* [PROBLEM DESCRIPTION]: In the records below, find the line that contains "The image size". Retype that line and all the lines after it through the end, leaving out the pictures.

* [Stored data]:
+++

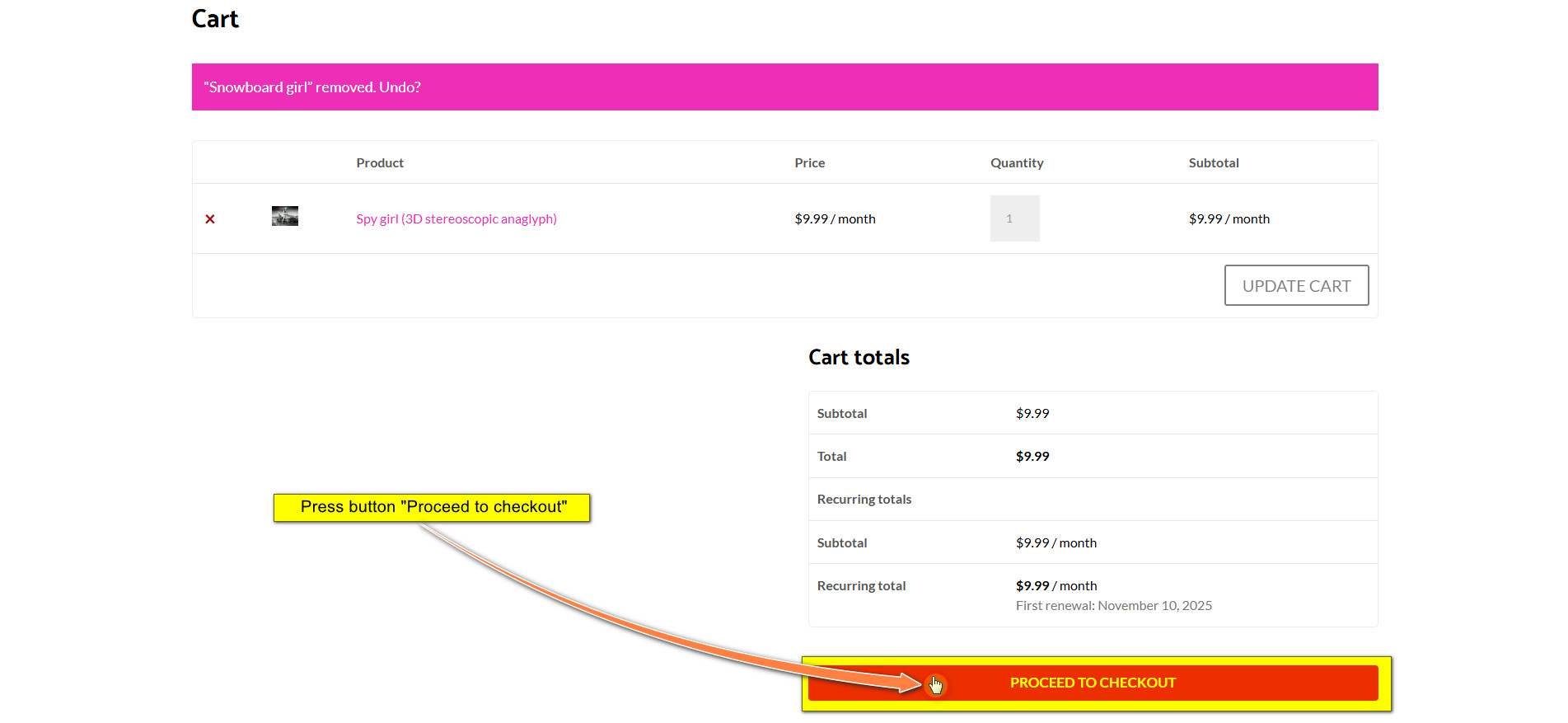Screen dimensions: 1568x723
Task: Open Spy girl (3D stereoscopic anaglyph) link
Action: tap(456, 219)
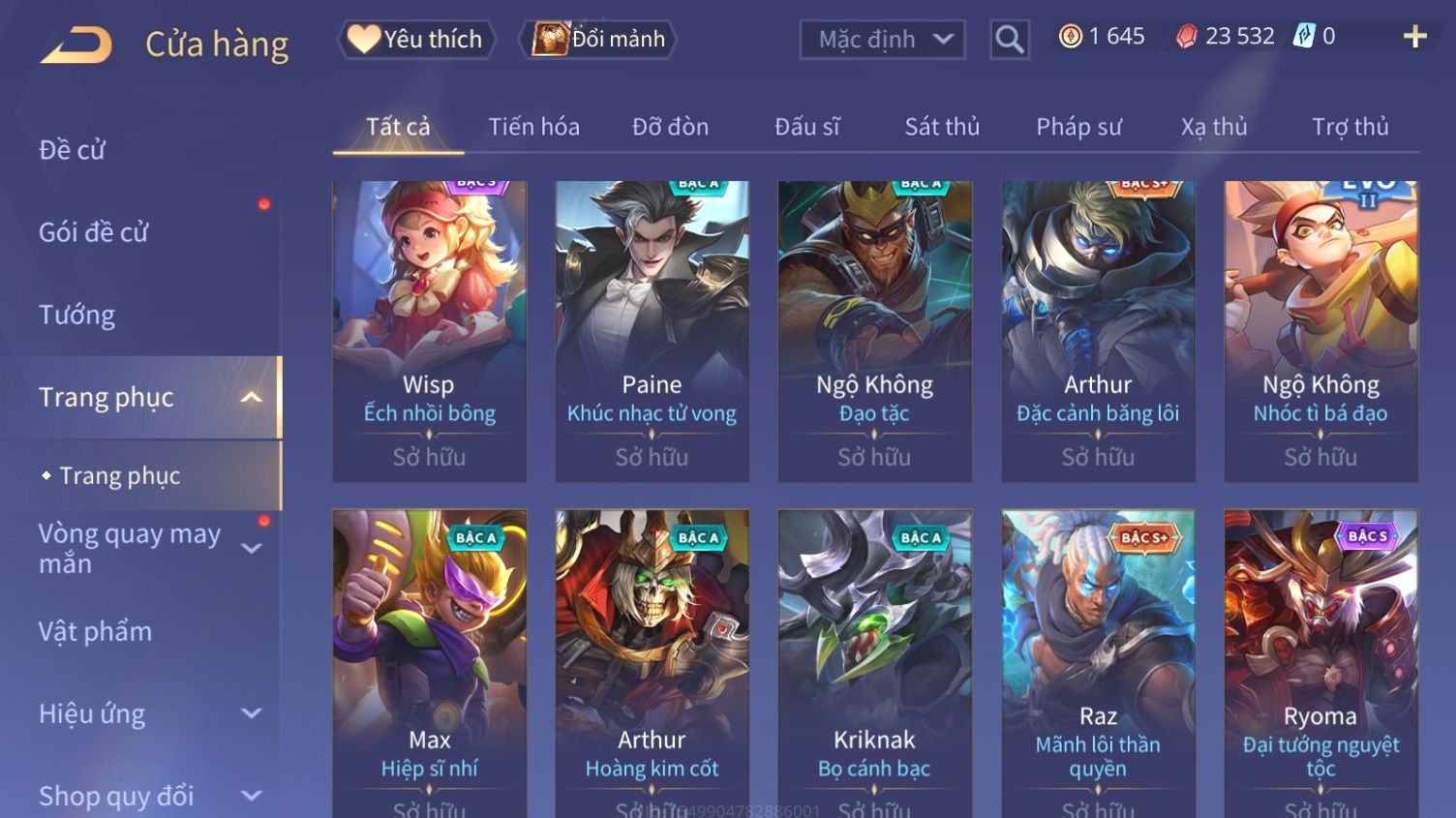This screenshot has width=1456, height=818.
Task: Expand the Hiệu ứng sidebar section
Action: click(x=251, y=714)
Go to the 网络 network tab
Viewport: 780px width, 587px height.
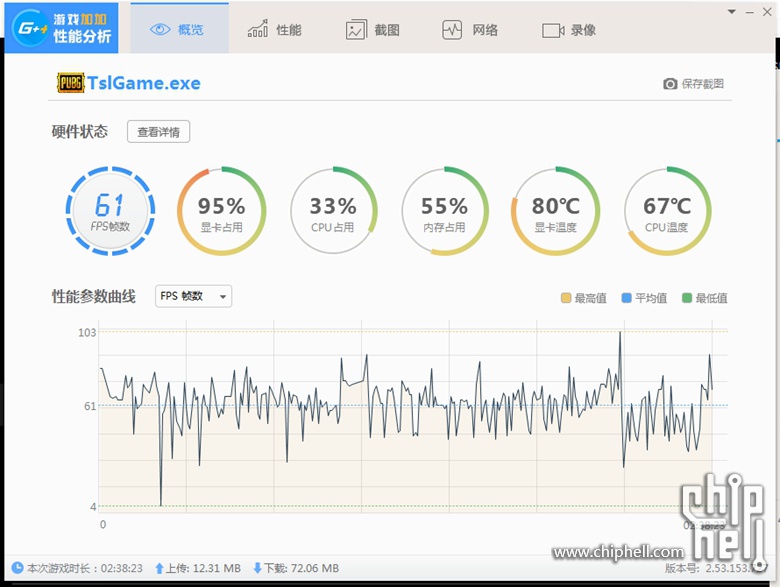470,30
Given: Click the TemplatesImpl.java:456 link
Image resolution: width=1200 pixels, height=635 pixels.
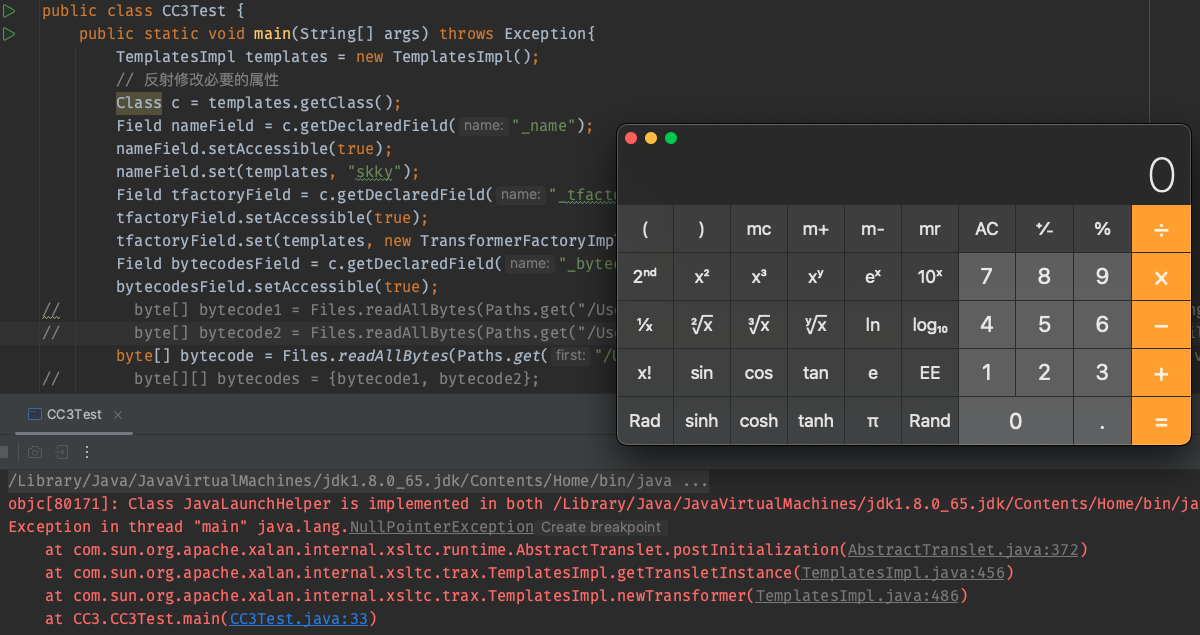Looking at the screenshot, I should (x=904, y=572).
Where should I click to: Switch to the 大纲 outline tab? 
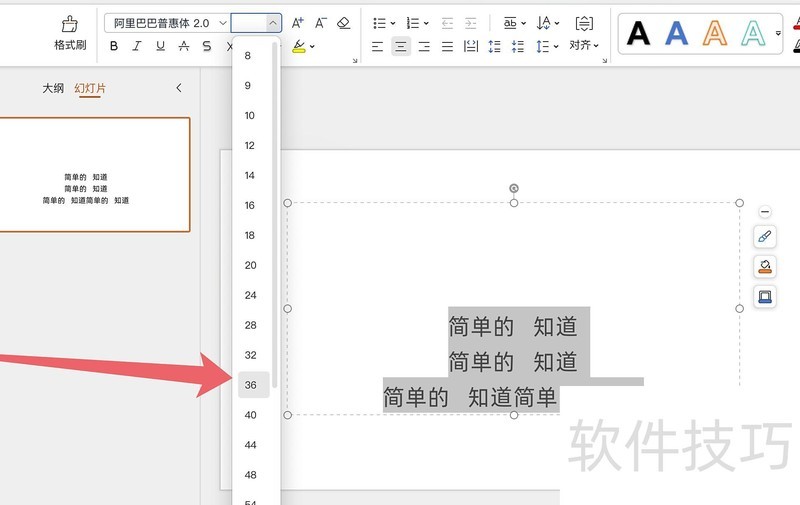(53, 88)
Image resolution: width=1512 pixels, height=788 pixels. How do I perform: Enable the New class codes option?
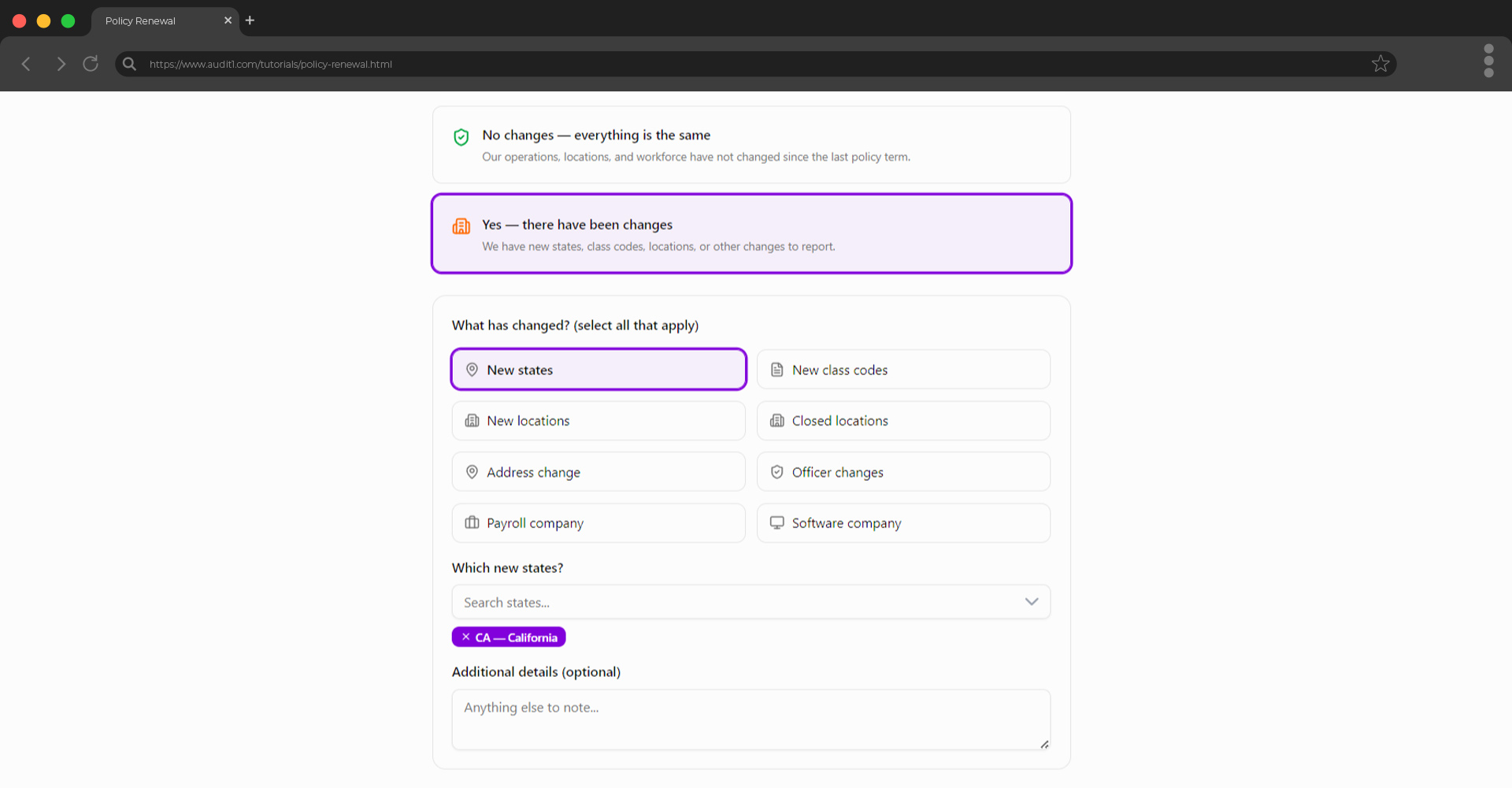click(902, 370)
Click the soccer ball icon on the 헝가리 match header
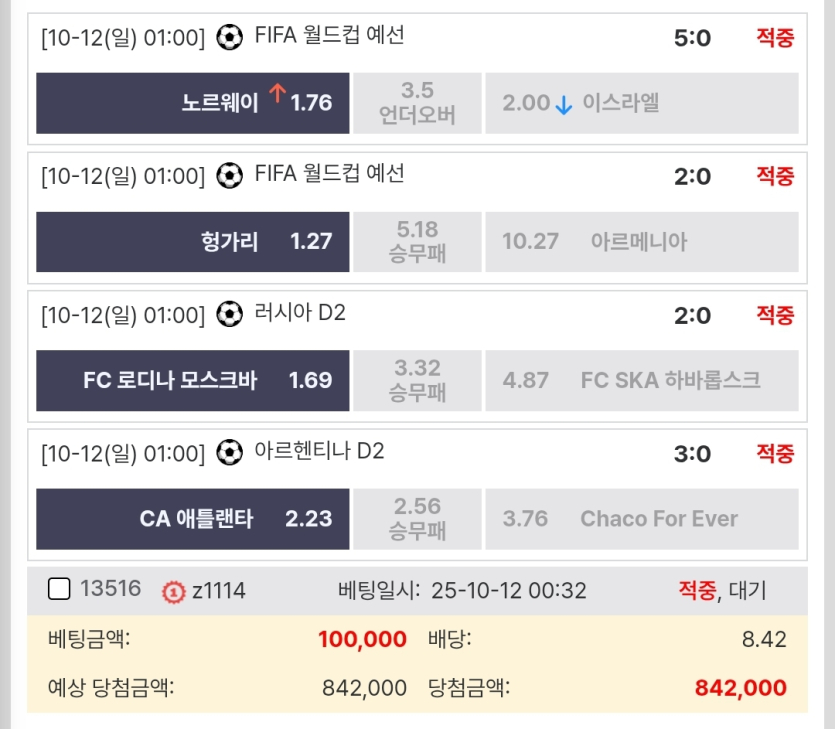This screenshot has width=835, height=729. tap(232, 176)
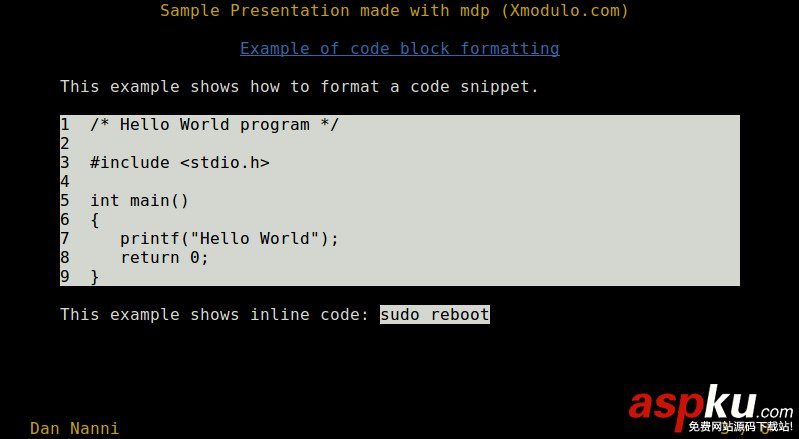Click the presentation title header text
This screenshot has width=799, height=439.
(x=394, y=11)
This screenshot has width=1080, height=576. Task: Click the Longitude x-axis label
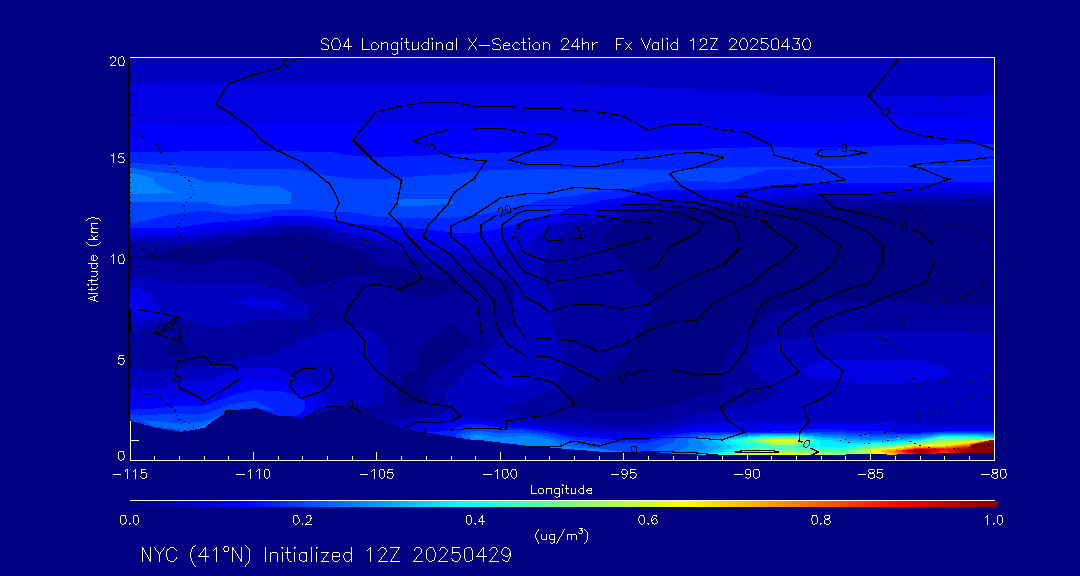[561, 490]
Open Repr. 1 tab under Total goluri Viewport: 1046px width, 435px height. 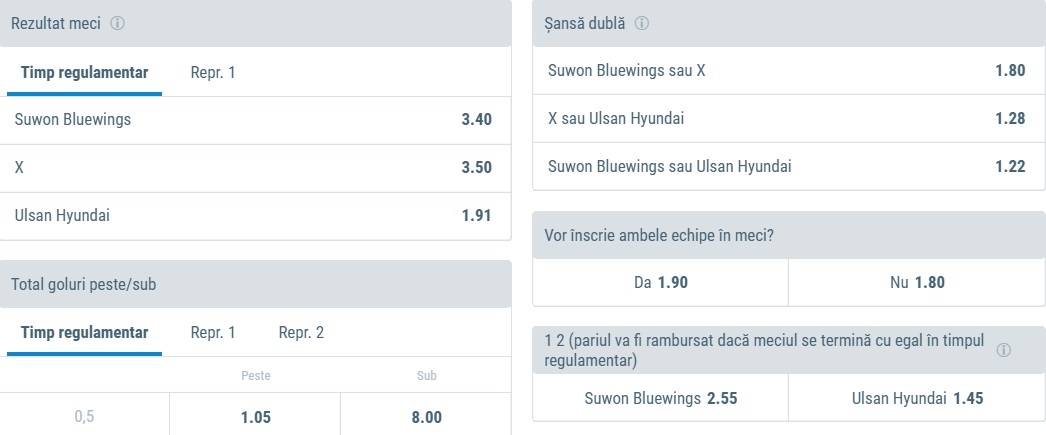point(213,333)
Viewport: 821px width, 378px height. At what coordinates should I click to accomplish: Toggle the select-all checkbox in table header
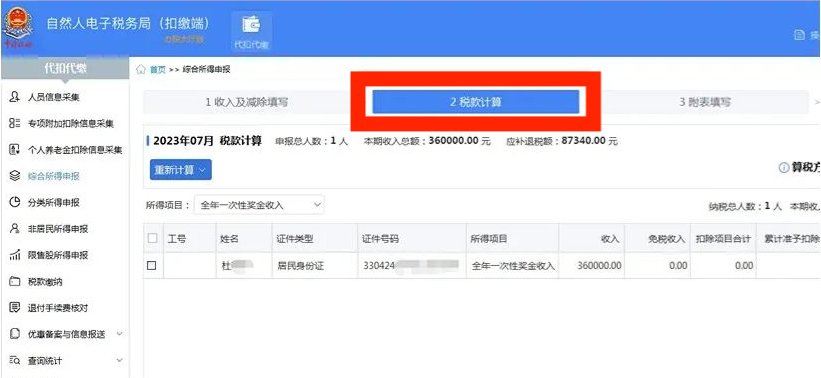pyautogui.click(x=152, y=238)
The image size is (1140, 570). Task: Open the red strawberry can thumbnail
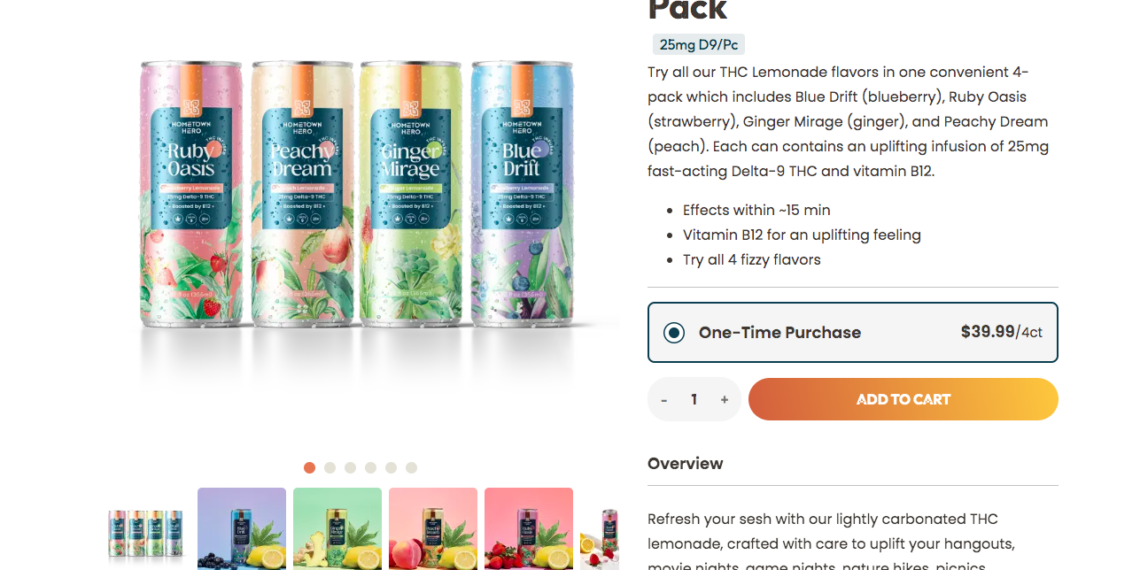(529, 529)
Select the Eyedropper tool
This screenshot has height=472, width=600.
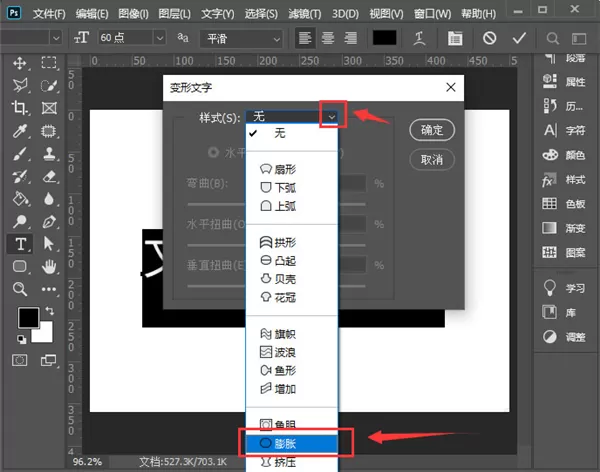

+++

* [RESPONSE]:
The image size is (1140, 570). Task: Open the red strawberry can thumbnail
(529, 529)
Select the Eyedropper tool
This screenshot has height=472, width=600.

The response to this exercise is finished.